Skipping ahead a few hundred years, after a series of king-imposed charters (1406, 1444, 1462) Southwark eventually became an awkward extension of London. In 1550, for a price of just over £1,000, Southwark–and Borough Market–were sold to London. On the upside, the purchase allowed the market to be open four days a week: Monday, Wednesday, Friday, and Saturday. There was also a riotous–literally–three day Southward Festival every year.
Naturally, other businesses became part of the landscape. Pubs, brothels and theatres added to the merriment. Shakespeare’s original Globe Theatre was built in 1599 in Southwark, on the shores of the Thames. Good times!
Borough Market gets regulated, then and now…
The market itself has gone through many phases and growth spurts. Since the 16th century, rules and regulations tried to maintain sanitary conditions by establishing where vendors could be located: fishmongers near the water, grain sellers farther away. Goods were inspected and weighed in public. Even today, shops must be a little different from others–competition is fierce to get a stall at Borough Market. Traders must show a strong commitment to sustainability, and their products have to pass a rigorous taste test.
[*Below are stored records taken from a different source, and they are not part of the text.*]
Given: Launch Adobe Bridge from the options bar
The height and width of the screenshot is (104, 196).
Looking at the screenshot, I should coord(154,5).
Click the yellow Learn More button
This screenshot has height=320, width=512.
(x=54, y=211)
Staying prosperous for a thousand years isn’t easy. The market had its challenges, including being wiped out by a fire in 1676. And as London sprawled, getting to the market–for both buyers and sellers–was an ordeal. Growing pains, for sure.
It wasn’t until 1756 that the market was relocated and started to become the Borough Market we know today. Still, at times it faltered. There was an unsuccessful attempt to go fruit and vegetable wholesale, then a dark period when supermarkets took hold. Why go all the way to Borough Market when you can bop over to Tesco or Sainsbury’s?
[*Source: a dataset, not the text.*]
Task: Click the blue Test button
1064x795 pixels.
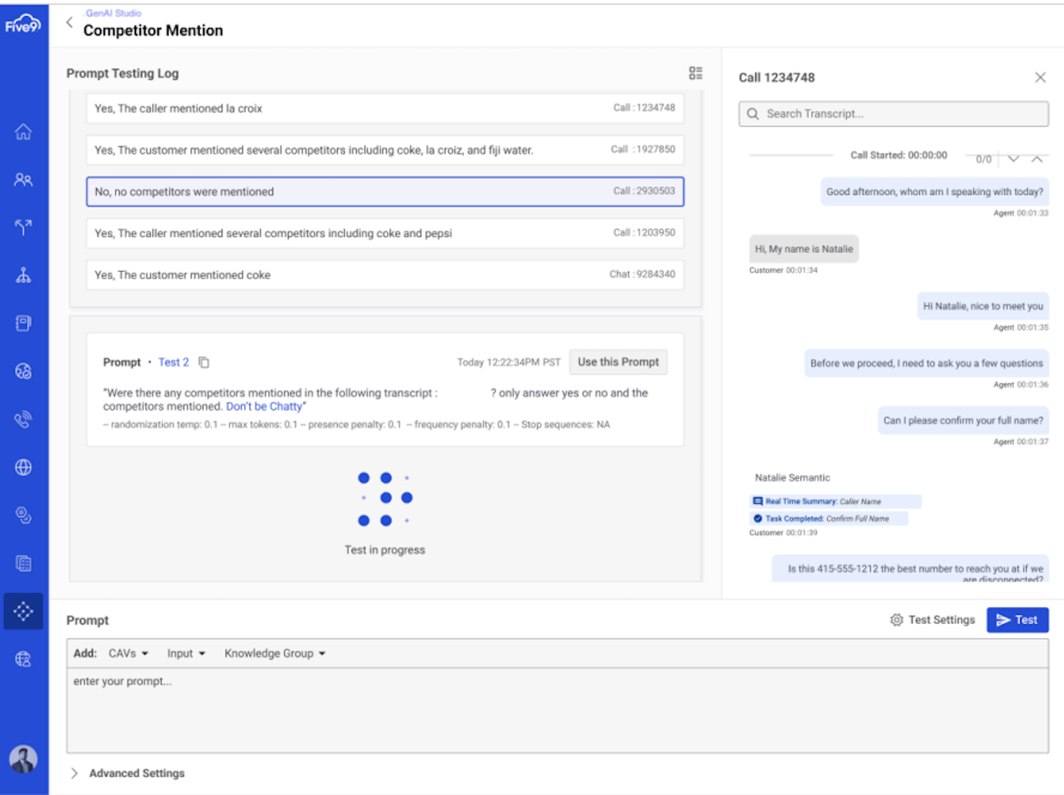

1998: Jamie Oliver and Gordon Ramsay change the vibe
Finally, in the 1990s, authentic food and local emphasis returned the market to to its rightful place. A Food Lovers Fair in 1998 worked magic. Having Jamie Oliver and Gordon Ramsay shop there helped, too. You’ll be hard-pressed to find a more interesting market–it quickly became one of my favorites. Sample your way around or choose something new and find a spot to enjoy before continuing to explore the labyrinth layout.
If you go
Borough Market is now an independent institution, owned by a charitable trust and run by a board of volunteer trustees.
Food vendors are ready to serve you at early hours. Eddie Weaver suggests a “quick English breakfast” of a Bacon Butty or a Bacon Toasty. Just know that “bacon” in England is closer to what Americans call Canadian Bacon or back bacon.
Feeling nostalgic for a hot dog? Borough Market has you covered…sort of. If you prefer a more “authentic” sandwich or a grilled beef lunch from 800-year-old Smithfield’s, just wander till something strikes your fancy.
The market is open Monday through Saturday, although there are fewer traders on Monday and Tuesday. Closed Sundays and holidays. The nearest Tube stop is London Bridge.
Final note: The tour I took was by Essor, Ltd, a London company that hosts Secret Food Tours in 50 spots around the world. When you take a tour, always remember to tip your guide–they work hard to make sure your day is wonderful!
More markets? You bet!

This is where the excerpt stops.